Anyone working in IT has stories from the trenches where things went off the rails. Many of us had to spend long hours in cold server rooms on the phone with support technicians potentially a world away working our way through the issues that were severely impacting a business. There are stories of heroics where the system gets recovered, and work continues. There are also stories where someone has to tell the CEO that thousands to millions of dollars worth of data are lost.
Whether you have a 10 person staff with some simple line of business apps to a 500 person call center processing thousands of orders a day, if the cloud goes down, whether it be Microsoft, Amazon, Google or Salesforce, these cloud companies will immediately deploy an army of engineers to isolate and resolve the problem, find the root cause, and have the resources to make sure it doesn’t happen again. Many times before you even notice the issue.
This same army is also applying updates, security patches and bug fixes which means you don’t need to worry about inadvertantly applying the wrong service pack. This also means that end users have access to the latest and greatest version of the software.
What would you prefer? An army that will get your system back up and running in 20 minutes, or already overworked staff or expensive 3rd party techs working through the night (at overtime rates) in hopes that a system can be recovered by the start of business the next day with no data loss?
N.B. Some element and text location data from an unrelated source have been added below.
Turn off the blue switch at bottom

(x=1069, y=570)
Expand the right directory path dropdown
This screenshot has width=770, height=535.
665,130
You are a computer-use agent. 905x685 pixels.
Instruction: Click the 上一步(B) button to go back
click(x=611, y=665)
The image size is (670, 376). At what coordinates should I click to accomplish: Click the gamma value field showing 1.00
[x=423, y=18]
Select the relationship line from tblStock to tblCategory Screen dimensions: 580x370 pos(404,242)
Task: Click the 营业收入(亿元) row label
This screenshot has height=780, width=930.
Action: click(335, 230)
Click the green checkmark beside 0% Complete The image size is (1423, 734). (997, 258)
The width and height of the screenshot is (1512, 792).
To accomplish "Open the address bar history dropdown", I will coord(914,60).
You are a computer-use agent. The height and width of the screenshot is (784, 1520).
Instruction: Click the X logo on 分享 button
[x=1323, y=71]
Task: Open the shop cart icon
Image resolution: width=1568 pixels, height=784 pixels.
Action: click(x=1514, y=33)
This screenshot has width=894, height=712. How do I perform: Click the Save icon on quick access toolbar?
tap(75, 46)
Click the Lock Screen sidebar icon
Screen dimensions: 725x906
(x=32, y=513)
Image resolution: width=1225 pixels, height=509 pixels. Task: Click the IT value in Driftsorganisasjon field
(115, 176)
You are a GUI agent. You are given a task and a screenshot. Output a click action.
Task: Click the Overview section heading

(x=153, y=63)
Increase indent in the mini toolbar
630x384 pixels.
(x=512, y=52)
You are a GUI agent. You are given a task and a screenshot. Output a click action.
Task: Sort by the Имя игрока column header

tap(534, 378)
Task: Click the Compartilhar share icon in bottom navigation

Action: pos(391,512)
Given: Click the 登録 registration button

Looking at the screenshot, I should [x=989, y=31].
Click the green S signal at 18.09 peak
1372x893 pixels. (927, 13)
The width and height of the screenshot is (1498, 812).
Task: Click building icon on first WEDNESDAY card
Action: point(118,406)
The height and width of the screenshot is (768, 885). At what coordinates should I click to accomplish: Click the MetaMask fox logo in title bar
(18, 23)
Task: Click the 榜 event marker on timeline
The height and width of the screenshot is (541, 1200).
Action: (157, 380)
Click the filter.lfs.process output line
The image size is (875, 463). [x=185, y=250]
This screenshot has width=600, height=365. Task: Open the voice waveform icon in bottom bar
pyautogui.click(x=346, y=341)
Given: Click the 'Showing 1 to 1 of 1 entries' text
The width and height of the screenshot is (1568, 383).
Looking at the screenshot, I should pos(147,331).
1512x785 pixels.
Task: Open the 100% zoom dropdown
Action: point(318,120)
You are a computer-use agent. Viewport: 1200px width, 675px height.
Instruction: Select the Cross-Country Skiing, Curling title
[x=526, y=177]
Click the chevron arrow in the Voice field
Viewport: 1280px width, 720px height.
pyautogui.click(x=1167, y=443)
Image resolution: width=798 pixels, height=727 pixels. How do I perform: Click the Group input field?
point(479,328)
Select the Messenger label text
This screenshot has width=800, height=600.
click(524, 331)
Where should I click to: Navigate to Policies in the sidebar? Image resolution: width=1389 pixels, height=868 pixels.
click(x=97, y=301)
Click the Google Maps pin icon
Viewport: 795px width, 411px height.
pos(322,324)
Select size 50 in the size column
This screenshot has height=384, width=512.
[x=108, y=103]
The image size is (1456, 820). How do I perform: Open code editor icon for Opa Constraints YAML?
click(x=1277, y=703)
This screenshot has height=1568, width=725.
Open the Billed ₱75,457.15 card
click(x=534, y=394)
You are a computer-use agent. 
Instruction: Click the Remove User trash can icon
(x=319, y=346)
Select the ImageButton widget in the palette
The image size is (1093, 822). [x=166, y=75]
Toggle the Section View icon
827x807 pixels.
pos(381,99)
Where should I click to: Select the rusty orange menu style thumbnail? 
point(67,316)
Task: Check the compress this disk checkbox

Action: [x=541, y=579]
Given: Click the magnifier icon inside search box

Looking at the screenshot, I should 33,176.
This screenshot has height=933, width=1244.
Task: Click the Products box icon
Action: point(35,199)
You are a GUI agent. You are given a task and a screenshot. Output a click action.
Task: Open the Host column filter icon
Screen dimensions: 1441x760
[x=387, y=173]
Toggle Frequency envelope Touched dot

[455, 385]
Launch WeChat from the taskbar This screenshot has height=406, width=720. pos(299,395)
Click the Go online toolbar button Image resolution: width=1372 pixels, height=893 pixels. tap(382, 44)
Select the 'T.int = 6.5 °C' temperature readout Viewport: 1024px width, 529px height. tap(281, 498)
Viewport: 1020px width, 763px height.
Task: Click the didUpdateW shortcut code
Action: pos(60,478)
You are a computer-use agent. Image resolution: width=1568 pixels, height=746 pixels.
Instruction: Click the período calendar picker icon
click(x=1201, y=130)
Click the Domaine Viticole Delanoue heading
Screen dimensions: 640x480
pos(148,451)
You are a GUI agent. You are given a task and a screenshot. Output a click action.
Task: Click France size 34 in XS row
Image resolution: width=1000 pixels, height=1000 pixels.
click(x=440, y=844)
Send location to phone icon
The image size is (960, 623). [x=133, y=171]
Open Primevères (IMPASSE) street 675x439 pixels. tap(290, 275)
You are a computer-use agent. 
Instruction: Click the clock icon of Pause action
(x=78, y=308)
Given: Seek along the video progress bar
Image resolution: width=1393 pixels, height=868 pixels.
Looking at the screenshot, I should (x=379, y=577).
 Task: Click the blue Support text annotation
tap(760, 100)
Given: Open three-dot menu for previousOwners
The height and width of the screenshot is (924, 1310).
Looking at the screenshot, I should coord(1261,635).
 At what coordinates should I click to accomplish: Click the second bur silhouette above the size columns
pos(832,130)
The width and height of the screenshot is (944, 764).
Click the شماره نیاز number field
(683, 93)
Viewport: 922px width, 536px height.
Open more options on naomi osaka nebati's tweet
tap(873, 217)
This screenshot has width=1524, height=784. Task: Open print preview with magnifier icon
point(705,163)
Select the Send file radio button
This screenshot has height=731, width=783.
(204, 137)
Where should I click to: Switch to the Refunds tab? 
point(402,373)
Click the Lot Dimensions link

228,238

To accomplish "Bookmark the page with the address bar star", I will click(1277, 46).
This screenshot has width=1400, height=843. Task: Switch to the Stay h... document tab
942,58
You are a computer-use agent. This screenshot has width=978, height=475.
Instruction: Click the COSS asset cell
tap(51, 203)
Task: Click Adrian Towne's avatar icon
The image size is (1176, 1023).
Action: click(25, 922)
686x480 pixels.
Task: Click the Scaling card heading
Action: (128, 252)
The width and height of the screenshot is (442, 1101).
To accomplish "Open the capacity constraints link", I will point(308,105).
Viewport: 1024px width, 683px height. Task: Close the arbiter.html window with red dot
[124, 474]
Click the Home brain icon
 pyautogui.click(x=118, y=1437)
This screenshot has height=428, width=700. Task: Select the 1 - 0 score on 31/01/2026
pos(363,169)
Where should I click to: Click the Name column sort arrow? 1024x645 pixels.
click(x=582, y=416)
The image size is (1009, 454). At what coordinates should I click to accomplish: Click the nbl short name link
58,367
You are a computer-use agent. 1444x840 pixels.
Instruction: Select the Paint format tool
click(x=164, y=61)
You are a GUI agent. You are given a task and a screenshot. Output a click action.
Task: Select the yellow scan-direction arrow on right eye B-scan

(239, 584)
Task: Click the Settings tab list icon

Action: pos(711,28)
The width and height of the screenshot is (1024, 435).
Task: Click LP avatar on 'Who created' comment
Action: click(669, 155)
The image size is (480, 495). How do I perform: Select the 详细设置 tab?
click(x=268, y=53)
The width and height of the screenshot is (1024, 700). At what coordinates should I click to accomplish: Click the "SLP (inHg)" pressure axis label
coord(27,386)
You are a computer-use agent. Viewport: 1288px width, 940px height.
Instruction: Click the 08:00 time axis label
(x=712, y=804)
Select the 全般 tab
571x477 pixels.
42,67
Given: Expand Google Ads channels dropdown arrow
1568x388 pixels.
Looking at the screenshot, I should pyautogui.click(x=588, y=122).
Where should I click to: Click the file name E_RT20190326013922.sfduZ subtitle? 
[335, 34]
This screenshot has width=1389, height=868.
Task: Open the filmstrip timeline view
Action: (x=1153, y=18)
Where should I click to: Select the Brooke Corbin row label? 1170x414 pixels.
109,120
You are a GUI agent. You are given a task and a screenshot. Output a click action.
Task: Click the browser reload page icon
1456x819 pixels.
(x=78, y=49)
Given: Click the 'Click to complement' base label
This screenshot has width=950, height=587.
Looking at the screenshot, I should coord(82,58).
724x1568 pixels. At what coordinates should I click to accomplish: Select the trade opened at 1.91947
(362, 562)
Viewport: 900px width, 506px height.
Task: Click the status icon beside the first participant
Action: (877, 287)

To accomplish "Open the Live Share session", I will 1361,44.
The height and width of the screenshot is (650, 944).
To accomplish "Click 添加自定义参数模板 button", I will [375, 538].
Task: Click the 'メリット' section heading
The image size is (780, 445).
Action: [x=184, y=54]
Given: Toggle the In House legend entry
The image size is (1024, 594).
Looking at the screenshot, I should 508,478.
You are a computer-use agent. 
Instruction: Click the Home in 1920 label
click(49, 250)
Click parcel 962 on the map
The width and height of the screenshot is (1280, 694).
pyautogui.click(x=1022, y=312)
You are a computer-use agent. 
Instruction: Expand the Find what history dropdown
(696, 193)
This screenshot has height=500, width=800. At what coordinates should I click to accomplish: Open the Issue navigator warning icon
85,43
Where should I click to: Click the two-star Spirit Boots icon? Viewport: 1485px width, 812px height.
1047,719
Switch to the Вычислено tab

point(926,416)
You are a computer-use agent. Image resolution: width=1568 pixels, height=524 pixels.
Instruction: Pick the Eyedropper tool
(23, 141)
Sometimes it useful to have that reminder. That’s not to say there are not be disasters with the cloud (and there are). However, any organization where IT is not a core business, but rather as an operating function should not have to worry about hardware, networking or trusting millions of dollars of data on rust-covered plastic tape.
Nick Doelman is a Microsoft Business Solutions MVP who has had his fair share of late night system recovery marathons in cold server rooms. He now questions the sanity of anyone considering buying an actual physical server.